Didi aka Chris aka Wang Wang is trying to get through his last summer before high school starts. He hangs out with his friends. They play pranks on each other, go to parties, and talk to girls. What Didi does is no different from what teenagers were doing in 2008 or 2024. The movie Didi stands out from other coming-of-age movies with its late Y2K filter, diverse characters, and suburban settings yet remains grounded in naturalism.
It’s not a surprise, given writer director with Sean Wang’s prior experience in documentaries, that his first feature film would incorporate textures to the story that give it a lived in authenticity: filming the movie in his hometown in Fremont, California, street casting local teenagers and directing his own grandma Zhang Li Hua, to highlighting the uneven skin texture of his lead character. There’s lots of analog details before even getting to displaying what male adolescence looks like in the 21st century.

One of the hooks of Didi is the perspective; it feels like someone whose adolescence was desktop social media, not apps. Didi is very much a late 2000’s scene kid toggling between MySpace and Facebook (which makes sense since 2008 was when MySpace was declining and Facebook was still popular with people under 25). Using AIM (AOL Instant Messaging) to IM (now dm) your friends and crushes. And YouTube quality topped out at a painterly 480p. In the movie the use of language online is a mix of slang, acronyms, and emoticons that is at once a capsule of its time and current in a way teen films today don’t incorporate enough. The sound editing alone – the opening and closing of a door when someone comes on or offline, conversation chimes, using pop punk song lyrics as your ringtone, all render a sharp pang of nostalgia, especially amongst millennials.
As an elder millennial watching Didi you forget how much insecurity, fear, and shame undercut your life as a teenager. Teen boys mask their inexperience with bravado and girls with ennui. Even though there was no reason for Didi to be insecure in his interactions with everyone, he makes rash decisions which lead to unwarranted self sabotage – when Didi types something too honest or too vulnerable and responds instead with an emoticon or blocks his crush after an embarrassing incident instead of talking about it. While I felt maternal sympathy for Didi during these scenes, Cub was covering their face and groaning along in shared embarrassment. See below for Cub’s voice to text review.

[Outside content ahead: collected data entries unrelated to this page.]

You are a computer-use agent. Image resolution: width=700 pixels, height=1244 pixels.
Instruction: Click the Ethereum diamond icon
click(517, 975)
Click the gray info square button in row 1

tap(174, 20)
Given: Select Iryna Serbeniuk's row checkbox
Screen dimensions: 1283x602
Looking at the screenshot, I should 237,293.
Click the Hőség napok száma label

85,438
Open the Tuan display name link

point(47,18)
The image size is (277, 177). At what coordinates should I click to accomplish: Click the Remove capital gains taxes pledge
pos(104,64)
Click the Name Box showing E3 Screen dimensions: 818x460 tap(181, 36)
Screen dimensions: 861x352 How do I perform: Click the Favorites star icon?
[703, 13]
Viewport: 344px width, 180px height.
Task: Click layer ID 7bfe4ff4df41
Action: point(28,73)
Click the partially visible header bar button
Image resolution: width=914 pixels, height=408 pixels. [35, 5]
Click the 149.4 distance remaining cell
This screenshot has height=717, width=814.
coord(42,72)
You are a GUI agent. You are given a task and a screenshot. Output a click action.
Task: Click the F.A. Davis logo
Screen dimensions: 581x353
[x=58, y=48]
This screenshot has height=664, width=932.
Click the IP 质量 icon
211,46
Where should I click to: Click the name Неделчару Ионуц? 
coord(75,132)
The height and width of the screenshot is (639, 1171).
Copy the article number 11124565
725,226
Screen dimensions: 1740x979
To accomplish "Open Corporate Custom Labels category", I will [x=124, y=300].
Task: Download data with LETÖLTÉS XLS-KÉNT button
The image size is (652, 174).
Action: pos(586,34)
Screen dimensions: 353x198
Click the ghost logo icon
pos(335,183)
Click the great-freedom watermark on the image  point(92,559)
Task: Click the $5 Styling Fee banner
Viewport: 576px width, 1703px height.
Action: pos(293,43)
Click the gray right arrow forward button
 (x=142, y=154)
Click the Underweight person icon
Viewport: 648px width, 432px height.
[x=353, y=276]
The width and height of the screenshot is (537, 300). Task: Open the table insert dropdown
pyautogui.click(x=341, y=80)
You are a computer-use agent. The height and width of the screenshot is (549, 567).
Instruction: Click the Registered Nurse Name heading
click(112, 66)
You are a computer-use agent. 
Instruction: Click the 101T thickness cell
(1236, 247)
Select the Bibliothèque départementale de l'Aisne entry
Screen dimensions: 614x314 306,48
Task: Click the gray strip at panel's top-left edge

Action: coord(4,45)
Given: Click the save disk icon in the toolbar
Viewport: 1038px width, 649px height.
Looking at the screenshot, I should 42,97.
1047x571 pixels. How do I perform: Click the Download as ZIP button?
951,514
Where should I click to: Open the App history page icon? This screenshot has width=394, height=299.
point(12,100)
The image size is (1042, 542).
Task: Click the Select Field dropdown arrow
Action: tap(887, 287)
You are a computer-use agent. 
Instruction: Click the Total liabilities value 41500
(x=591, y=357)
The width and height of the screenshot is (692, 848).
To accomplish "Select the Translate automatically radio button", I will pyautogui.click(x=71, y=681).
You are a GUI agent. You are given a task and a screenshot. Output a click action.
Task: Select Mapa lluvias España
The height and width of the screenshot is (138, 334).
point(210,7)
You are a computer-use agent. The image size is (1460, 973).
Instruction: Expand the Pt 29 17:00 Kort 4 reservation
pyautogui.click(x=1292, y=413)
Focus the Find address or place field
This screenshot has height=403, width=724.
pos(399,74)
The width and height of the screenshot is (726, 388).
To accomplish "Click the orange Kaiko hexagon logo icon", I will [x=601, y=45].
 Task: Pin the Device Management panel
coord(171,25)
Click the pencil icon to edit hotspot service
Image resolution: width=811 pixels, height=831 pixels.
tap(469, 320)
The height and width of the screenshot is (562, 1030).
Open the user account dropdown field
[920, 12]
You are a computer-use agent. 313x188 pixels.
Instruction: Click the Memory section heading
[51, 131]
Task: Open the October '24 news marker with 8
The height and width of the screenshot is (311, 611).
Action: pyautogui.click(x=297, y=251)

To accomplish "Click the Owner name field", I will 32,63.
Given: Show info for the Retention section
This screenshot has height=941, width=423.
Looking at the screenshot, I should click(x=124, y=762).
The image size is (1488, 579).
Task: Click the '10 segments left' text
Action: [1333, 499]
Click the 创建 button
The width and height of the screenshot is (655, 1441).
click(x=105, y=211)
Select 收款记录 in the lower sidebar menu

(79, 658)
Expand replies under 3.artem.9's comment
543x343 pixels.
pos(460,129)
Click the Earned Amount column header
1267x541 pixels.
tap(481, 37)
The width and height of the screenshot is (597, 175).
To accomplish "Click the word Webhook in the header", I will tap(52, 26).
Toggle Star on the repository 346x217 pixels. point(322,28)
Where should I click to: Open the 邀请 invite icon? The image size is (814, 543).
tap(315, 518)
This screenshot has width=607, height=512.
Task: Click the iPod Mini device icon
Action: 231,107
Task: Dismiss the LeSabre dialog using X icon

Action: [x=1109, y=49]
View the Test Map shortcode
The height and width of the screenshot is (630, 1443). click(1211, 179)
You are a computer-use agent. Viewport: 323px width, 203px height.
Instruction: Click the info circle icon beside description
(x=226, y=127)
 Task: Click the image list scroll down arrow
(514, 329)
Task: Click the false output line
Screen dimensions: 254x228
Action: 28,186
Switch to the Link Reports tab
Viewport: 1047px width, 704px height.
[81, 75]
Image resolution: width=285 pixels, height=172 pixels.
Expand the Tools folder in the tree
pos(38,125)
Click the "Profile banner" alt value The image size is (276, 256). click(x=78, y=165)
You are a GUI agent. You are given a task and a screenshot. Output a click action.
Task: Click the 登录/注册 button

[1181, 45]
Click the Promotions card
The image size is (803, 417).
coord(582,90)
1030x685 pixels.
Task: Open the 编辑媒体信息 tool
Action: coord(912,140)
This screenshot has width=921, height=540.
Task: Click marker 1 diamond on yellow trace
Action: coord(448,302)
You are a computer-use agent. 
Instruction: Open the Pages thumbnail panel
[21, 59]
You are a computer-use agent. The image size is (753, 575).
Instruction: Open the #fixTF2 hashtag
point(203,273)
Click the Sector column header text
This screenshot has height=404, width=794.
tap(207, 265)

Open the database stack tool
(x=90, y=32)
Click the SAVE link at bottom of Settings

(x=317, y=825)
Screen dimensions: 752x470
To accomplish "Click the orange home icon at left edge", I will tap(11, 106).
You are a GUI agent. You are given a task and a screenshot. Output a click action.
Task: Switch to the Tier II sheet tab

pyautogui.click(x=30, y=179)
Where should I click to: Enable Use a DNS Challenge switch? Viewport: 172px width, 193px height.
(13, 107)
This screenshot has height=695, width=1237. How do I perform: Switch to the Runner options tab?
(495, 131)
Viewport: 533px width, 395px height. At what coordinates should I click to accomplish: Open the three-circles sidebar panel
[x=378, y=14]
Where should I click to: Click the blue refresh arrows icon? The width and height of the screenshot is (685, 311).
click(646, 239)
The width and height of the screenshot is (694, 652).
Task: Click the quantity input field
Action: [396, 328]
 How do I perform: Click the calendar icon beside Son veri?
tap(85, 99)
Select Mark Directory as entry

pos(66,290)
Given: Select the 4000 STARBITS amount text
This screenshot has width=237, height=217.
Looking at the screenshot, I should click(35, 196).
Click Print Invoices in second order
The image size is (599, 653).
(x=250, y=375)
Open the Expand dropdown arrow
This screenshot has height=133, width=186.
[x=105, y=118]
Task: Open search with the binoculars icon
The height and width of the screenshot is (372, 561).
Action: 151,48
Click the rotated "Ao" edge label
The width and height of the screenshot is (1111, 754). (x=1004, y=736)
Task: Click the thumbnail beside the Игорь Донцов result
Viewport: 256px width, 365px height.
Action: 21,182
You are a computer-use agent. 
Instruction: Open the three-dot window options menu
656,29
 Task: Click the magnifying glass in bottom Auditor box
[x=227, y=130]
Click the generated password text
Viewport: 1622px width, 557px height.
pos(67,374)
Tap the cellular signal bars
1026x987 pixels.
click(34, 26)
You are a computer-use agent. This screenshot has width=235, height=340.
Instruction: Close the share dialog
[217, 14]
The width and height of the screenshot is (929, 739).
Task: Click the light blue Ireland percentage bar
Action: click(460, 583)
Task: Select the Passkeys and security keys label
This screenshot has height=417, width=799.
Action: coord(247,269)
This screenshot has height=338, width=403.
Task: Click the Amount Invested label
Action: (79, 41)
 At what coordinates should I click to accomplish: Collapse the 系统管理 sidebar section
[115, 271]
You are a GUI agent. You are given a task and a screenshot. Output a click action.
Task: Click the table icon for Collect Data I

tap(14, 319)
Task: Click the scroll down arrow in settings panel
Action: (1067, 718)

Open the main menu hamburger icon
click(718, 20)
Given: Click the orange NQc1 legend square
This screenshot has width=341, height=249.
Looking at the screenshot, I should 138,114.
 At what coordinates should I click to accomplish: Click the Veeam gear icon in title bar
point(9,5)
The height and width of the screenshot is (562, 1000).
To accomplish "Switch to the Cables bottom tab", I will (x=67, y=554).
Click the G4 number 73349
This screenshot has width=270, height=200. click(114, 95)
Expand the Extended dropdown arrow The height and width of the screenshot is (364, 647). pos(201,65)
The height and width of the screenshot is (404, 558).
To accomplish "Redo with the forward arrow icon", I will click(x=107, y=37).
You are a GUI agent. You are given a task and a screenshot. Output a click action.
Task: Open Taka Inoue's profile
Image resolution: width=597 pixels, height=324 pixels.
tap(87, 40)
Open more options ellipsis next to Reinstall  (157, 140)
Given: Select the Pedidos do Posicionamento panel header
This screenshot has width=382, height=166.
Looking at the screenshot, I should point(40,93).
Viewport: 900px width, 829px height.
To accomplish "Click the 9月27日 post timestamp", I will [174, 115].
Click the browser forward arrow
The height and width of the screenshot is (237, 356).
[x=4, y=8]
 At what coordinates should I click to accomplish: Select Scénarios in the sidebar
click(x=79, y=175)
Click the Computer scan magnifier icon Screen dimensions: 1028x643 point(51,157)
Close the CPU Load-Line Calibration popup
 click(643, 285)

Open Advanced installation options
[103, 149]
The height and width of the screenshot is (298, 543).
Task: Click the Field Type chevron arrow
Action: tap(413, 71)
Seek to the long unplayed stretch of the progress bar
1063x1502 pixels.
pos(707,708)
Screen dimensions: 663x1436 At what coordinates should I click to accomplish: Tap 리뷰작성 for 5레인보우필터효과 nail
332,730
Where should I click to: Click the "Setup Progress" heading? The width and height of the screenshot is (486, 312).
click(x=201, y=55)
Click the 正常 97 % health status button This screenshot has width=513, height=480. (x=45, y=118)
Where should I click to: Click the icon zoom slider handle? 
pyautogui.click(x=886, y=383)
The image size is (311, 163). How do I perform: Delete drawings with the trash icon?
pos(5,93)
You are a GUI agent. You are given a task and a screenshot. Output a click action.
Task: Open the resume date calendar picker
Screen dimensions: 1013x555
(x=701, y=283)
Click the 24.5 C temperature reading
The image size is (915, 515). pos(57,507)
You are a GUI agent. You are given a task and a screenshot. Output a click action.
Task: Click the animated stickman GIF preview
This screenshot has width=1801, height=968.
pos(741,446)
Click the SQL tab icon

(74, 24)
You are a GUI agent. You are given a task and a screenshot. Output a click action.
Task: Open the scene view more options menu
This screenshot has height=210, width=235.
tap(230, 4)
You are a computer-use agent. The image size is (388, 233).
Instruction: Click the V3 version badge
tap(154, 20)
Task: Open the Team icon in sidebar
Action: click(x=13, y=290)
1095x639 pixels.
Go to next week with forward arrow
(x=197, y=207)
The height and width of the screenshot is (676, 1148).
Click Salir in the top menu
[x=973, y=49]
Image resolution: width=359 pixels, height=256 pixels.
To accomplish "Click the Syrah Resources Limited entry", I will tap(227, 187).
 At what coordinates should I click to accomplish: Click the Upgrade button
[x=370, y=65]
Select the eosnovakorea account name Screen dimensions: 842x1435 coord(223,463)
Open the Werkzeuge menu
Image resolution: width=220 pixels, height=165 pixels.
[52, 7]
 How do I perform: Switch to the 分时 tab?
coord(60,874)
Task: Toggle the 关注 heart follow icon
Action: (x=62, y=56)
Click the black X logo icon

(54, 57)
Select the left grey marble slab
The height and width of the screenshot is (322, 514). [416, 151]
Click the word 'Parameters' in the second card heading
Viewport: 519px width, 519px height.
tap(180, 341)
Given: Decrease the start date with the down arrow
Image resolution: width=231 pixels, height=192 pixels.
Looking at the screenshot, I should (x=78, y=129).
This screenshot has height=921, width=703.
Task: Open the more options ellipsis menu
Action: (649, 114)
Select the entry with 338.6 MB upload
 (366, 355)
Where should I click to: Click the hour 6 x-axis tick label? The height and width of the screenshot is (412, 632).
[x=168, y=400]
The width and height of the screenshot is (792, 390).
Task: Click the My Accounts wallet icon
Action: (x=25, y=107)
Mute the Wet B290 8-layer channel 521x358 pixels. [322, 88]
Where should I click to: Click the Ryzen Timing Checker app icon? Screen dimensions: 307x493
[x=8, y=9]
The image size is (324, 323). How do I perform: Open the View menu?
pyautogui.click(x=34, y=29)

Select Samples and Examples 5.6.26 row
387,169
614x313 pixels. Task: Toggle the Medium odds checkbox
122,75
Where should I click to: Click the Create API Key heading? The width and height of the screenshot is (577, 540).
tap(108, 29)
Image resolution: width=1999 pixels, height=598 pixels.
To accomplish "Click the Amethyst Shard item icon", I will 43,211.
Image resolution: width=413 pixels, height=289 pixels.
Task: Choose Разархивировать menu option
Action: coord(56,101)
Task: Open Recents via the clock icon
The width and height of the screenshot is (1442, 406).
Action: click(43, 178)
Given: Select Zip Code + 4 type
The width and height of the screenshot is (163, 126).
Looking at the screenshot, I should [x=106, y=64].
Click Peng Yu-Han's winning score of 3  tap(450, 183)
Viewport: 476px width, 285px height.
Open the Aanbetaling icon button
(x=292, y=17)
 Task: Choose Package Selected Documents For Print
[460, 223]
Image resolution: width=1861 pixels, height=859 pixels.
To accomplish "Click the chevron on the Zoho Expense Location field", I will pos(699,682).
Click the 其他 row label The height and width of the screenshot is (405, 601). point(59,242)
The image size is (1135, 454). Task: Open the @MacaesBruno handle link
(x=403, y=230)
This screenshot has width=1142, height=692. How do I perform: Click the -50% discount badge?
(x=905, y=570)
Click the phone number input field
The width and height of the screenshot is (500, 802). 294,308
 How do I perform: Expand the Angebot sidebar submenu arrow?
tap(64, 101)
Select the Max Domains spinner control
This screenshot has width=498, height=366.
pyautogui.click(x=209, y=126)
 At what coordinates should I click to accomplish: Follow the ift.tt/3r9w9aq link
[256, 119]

When you’re starting new friendships and romantic relationships and experiencing situations for the first time as a teen you’re so scared you’ll mess it up and too immature to ask for advice. Before Didi goes on a date with his crush, Madi (Mahaela Park) he looks up on YouTube how to kiss (with surprisingly PG results). When Didi meets a group of skaters for the first time he lies about knowing how to film so he can hang out with them more instead of with his childhood friends Fahad (Raul Dial) and Soup (Aaron Chang). He borrows his mom’s camcorder and researches online on how to become a filmer.
It’s not only the new friendships and relationships that are in flux with Didi, but within his Taiwanese immigrant family as well. His Dad is offscreen in Taiwan “making money”. His Mom (Joan Chen) is a quiet storm. She’s not like the typical Asian immigrant alpha mom obsessed with grades and getting her kid into Ivy League school. She has her own artistic hobbies and ambitions. She casually switches between English and Mandarin to Didi and his sister Vivian (Shirley Chen). Not because she doesn’t know how to speak English; it’s because she uses whichever language can express her feelings more comfortably. Having grown up in a household where my own parents and grandparents spoke Tagalog to each other yet switched to Taglish (a mix of Tagalog and English) for me and my brother, the way the Wang family communicated felt very familiar.
Out of all the relationships in the movie, the unconditional love his Mom gives to Didi and her family is truly the heart of the movie and ultimately what guides Didi back to staying true to who he is even as he is trying to figure it out.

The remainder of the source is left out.